Thursday, May 13, 2010

The San Luis Obispo County civil grand jury said 60 employees were the focus of performance investigation

San Luis Obispo County workers on leave made $519,460

The county paid more than half a million dollars to 60 employees who were on leave while their work performances were being investigated over a nearly three-year period, according to a civil grand jury report.

The grand jury did not criticize the payouts, which were tucked into the body of a report that evaluated employee discipline procedures.

“Half a million dollars is a lot of money, but less than one-tenth of 1 percent of the county’s cost of operation during the period,” which ran from Jan. 1, 2007, to Oct. 31, 2009, the report said. The actual paid leave figure is $519,460.

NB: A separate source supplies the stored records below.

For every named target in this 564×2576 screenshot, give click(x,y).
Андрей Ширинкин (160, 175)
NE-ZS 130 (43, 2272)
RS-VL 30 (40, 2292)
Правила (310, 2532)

The grand jury wrote that the average administrative leave lasted 31 workdays. Because of personnel confidentiality rules, it did not name people who were placed on leave.

However, in a case that became public in 2009, Assistant County Administrator Gail Wilcox was placed on paid administrative leave between May 7 and July 15, when she was fired. The dollar figure for her leave was not available.

Wilcox lost her job for an inappropriate relationship with a labor negotiator for a union with whom she was negotiating as the management representative.

Two Public Works Department employees, Randy Ghezzi and Max Keller, received more than $41,000 in salary while on leave for approximately three months over the summer.

Citing privacy laws, the county never revealed why the two men were on leave, although there was no shortage of unattributed rumors about it. Ghezzi later left the county, and Keller took a different job at lower pay.

The grand jury report was not about the cost of paid administrative leave, which grand jurors downplayed. Rather, it explored the county’s discipline system in general and found it “appropriate.”

It delineated a series of “progressive discipline steps up to and including being fired. During the 34-month period it examined, 42 employees were disciplined; of those, 19 resigned, retired or were fired.

In one of its few recommendations, the grand jury suggested that the county increase its training of managers.

Supervisors “occasionally fail either to notice or to document employee behavior that falls short,” the grand jury wrote.

It cited three cases in which employees were marked satisfactory, “when subsequent investigation revealed that the behavior had been unacceptable.”

Grand jurors said they did not know whether this was due to an oversight by the supervisor, a failure to document inadequacies, “the supervisor did not have the courage or the skill to provide the employee with honest feedback,” or some other reason.